Now, if you take a dictionary and look
up those four words you will obtain the following foolish, flat and familiar
statement: "I remember a wonderful moment." What is to be done with this bird
you have shot down only to find that it is not a bird of paradise, but an
escaped parrot, still screeching its idiotic message as it flaps on the ground?

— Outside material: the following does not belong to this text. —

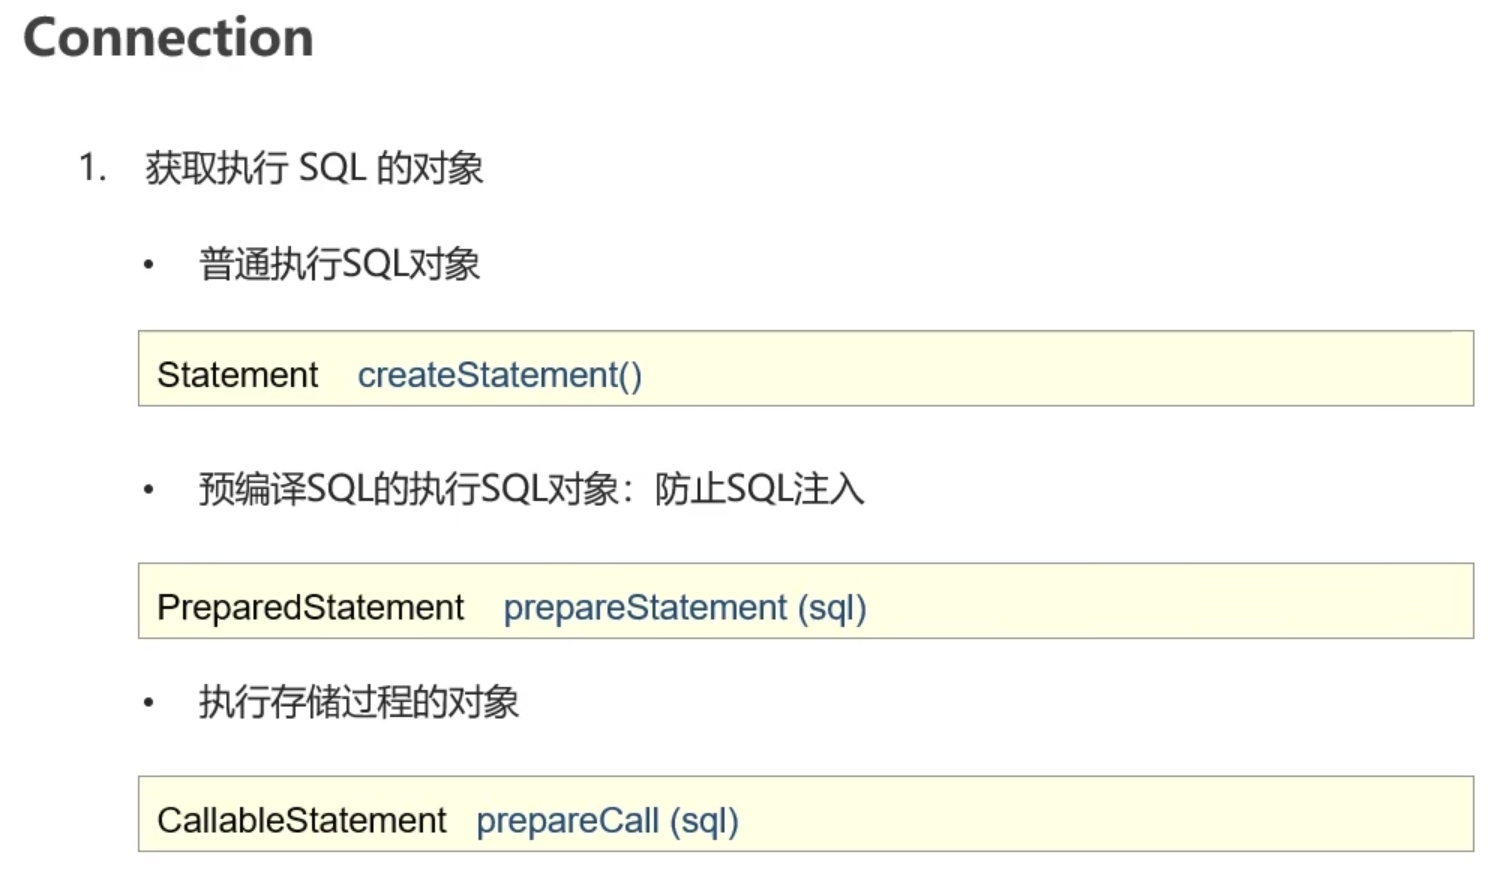Click the PreparedStatement type label
Viewport: 1496px width, 882px height.
pyautogui.click(x=310, y=608)
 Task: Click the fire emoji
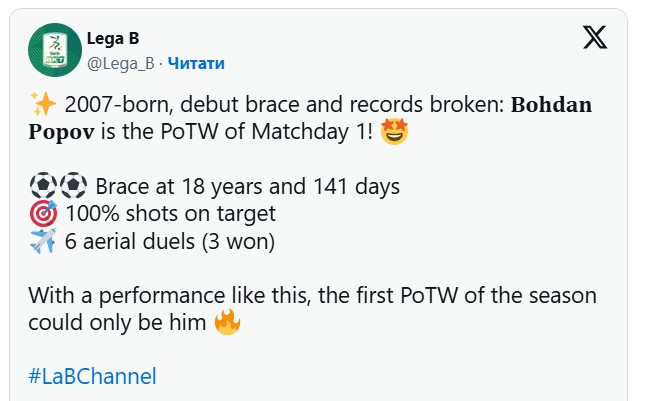point(228,322)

For no stretch of the imagination can persuade an English reader that "I
remember a wonderful moment" is the perfect beginning of a perfect poem. The
first thing I discovered was that the expression "a literal translation" is more
or less nonsense. "Yah pom- new" is a deeper and smoother plunge into the past
than "I remember," which falls flat on its belly like an inexperienced diver;
"chewed-no-yay" has a lovely Russian "monster" in it, and a whispered "listen,
"and the dative ending of a "sunbeam, "and many other fair relations among
Russian words. It belongs phonetically and mentally to a certain series of
words, and this Russian series does not correspond to the English series in
which "I remember" is found. And inversely, "remember, "though it clashes with
the corresponding "pom-new" series, is connected with an English series of its
own whenever real poets do use it. And the central word in Housman's "What are
those blue remembered hills?" becomes in
Russian "vspom-neev-she-yes-yah," a
horrible straggly thing, all humps and horns, which cannot fuse into any inner
connection with "blue," as it does so smoothly in English, because the Russian
sense of blueness belongs to a different series than the Russian "remember"
does.
This interrelation of words and non-correspondence of verbal series in
different tongues suggests yet another rule, namely, that the three main words
of the line draw one another out, and add something which none of them would
have had separately or in any other combination. What makes this exchange of
secret values possible is not only the mere contact between the words, but their
exact position in regard both to the rhythm of the line and to one another. This
must be taken into account by the translator.
Finally, there is the
problem of the rhyme. "Mg-no-vain-yay" has over two thousand Jack-in-the-box
rhymes popping out at the slightest pressure, whereas I cannot think of one to
"moment." The position of "mg-no-vain-yay" at the end of the line is not
negligible either, due as it is to Pushkin's more or less consciously knowing
that he would not have to hunt for its mate. But the position of "moment" in the
English line implies no such security; on the contrary he would be a singularly
reckless
fellow who placed it there. Thus I was confronted by that
opening line, so full of Pushkin, so individual and harmonious; and after
examining it gingerly from the various angles here suggested, I tackled it. The
tackling process lasted the worst part of the night. I did translate it at last;
but to give my version at this point might lead the reader to doubt that
perfection be attainable by merely following a few perfect rules."